Monday, 22 April 2013

Ups and Downs

It appears to me that my life (and more than likely the rest of the universe) is subject to the ebbs and flows of highs and lows. The frequency and intensity may vary and there's a sine wave (look it up if you need to) for pretty much everything you can think of. Just imagine how complicated and convoluted your life's sine wave looks when charting everything? Food, Music, Happiness, Tolerance, hair cuts, sex, driving, friends, work, generosity, pain, consuming, spending, earning or even angry birds. The list is endless. The matrix of lines even then affects each other. Pain is high so food is up there too but then weight suffers and so on and so forth. Sometimes they are good and perform a useful circuit breaker and other times not so.

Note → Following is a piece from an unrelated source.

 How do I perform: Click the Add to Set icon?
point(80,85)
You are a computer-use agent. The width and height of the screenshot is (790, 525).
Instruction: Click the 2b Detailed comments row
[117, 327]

As a young stupid adult I was a smoker. My parents weren't so I freely admit my teenage insecurity and wish to be cool lead me down that path. As a young adult Metallurgist shift worker I would not enter the control room where I was about to begin a 12 hour shift without at least a full packet of Dunhill blue. Smokers will tell you there are days when the cigarette is the life saver and other days you wonder why you even bother. I chose an ebb like this to stop, threw away the near full pack and just never bought another. Sure I'd bludge a fag from a mate after a few too many red wines but I was never ever addicted again. That ebb was of particular benefit to me. I only wish the pain from bloodied nail beds stopped me from biting my nails too! now that's what I call an addiction!  God please provide an ebb to stop that one for good. Not all of them, just the 4 sacrificial ones.

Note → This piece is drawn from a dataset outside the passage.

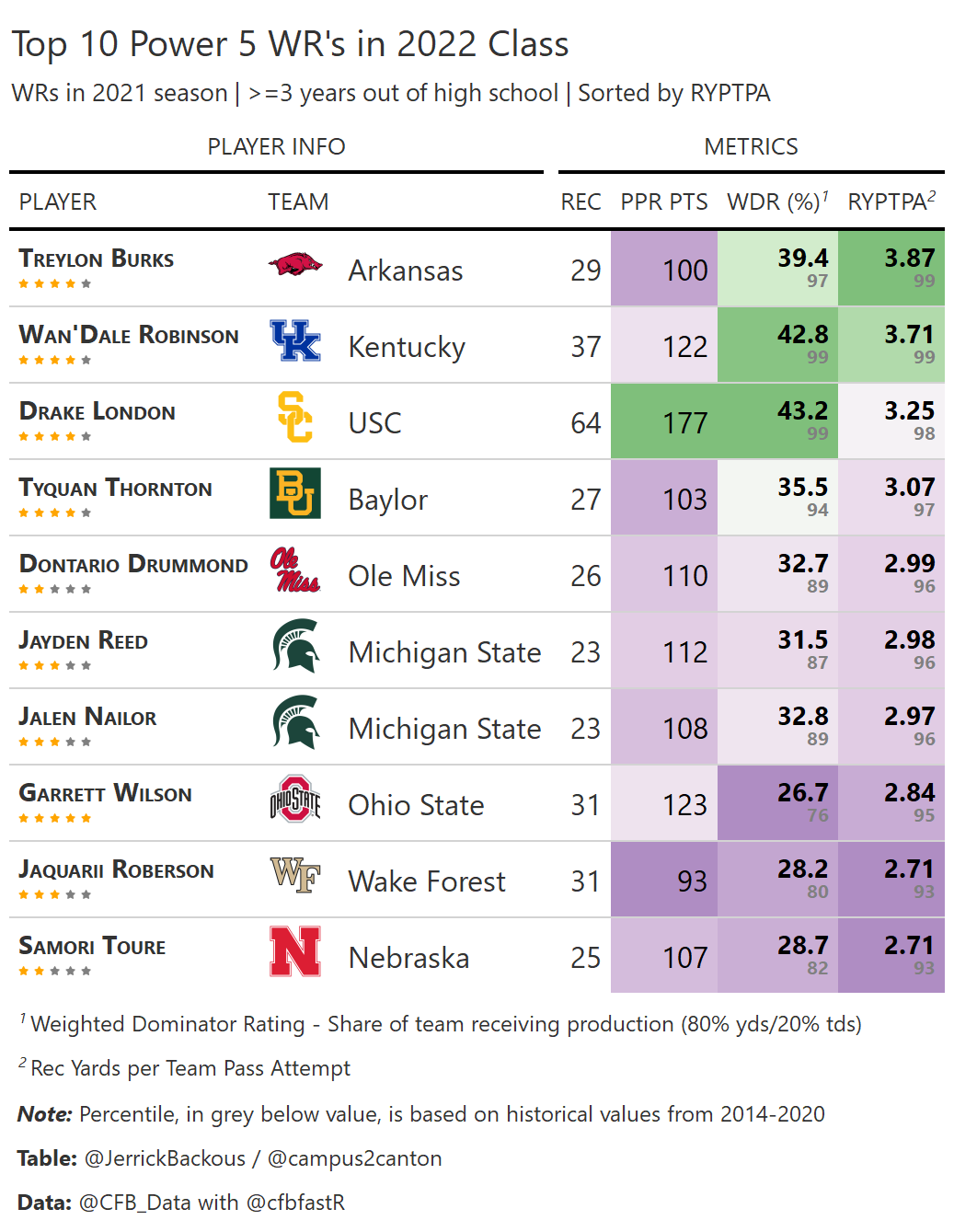Click the @JerrickBackous handle
The height and width of the screenshot is (1232, 954).
click(165, 1158)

Music has its own frequency and comes and goes. My taste moves from one to another in phases and is quite all encompassing for the duration. For some reason Hunter Hayes is in my head now. I suspect the boss and a few other strong male voices will star in my earphones until another wave hits. At what point I decided I liked country music I have no idea but it must have been at a low I suspect.

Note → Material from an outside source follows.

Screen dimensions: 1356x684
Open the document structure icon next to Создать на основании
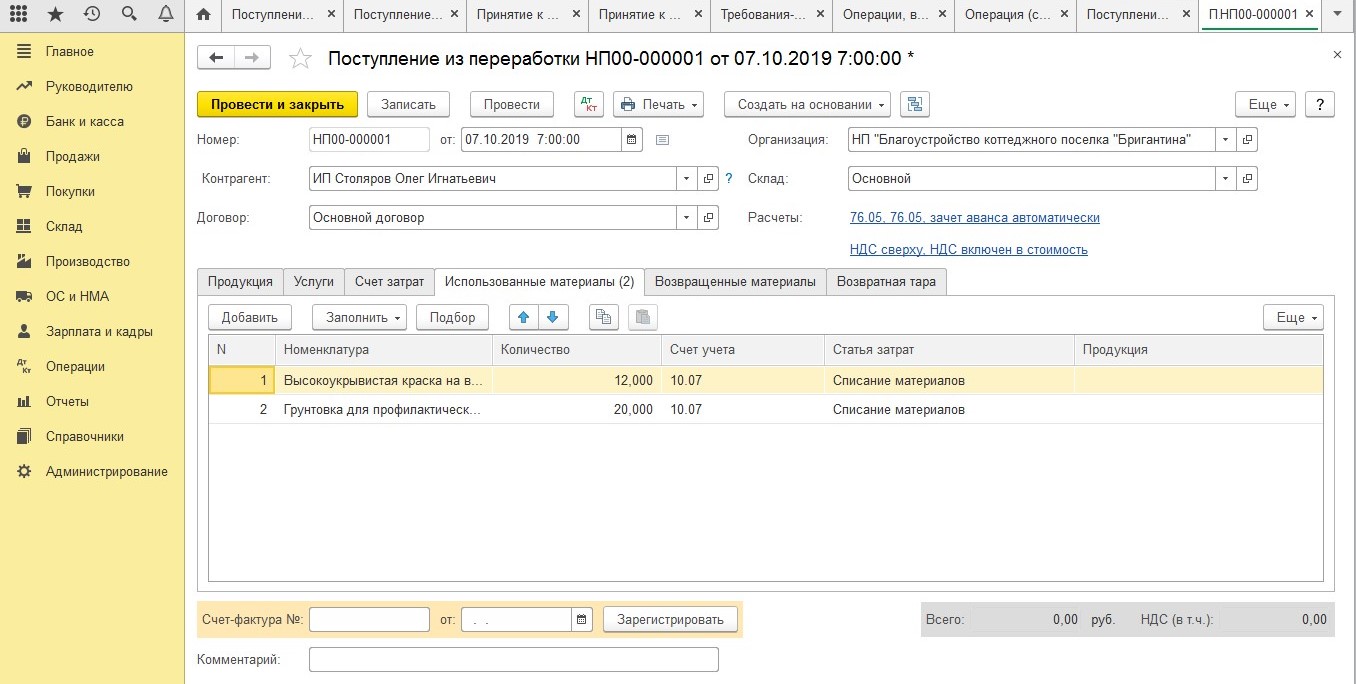coord(915,104)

Food and cooking is a great love of mine, I get excited and driven at the prospect of cheffing a marvellous and kudos inducing meal. I love the praise as much as the next person but its not my main driver. It's satisfying that wave of need to create that and see an outcome that's so good. I'd still be doing it if it was only cooking for myself. I only wish my drive was constant and not subject to these highs and lows.
I'm sure my highs are getting loftier and my lows going subterranean as I get older. Is that a function of anything other than years I have no idea. I'm not even sure others have the same sensations as me in this regard. I have a mathematical brain more or less so am quite comfortable with the assumption that the trend will correct itself over time and average out to be normal. In the mean time though (pun intended) I have to tell myself that this ebb is not the last one and that getting past this is not only rewarded with a great high but another ebb as well.
I had a high today actually, my employer was named the highest corporate donor for Movember 2012 and lo and behold, I was the highest fund raiser within that corporation. It's ironic that such a feat is the subject of celebration in a post about the potential for highs and lows.
I am looking forward to the cooking high where I can do a bomb alaska but not the music low where Boy George enters my play list.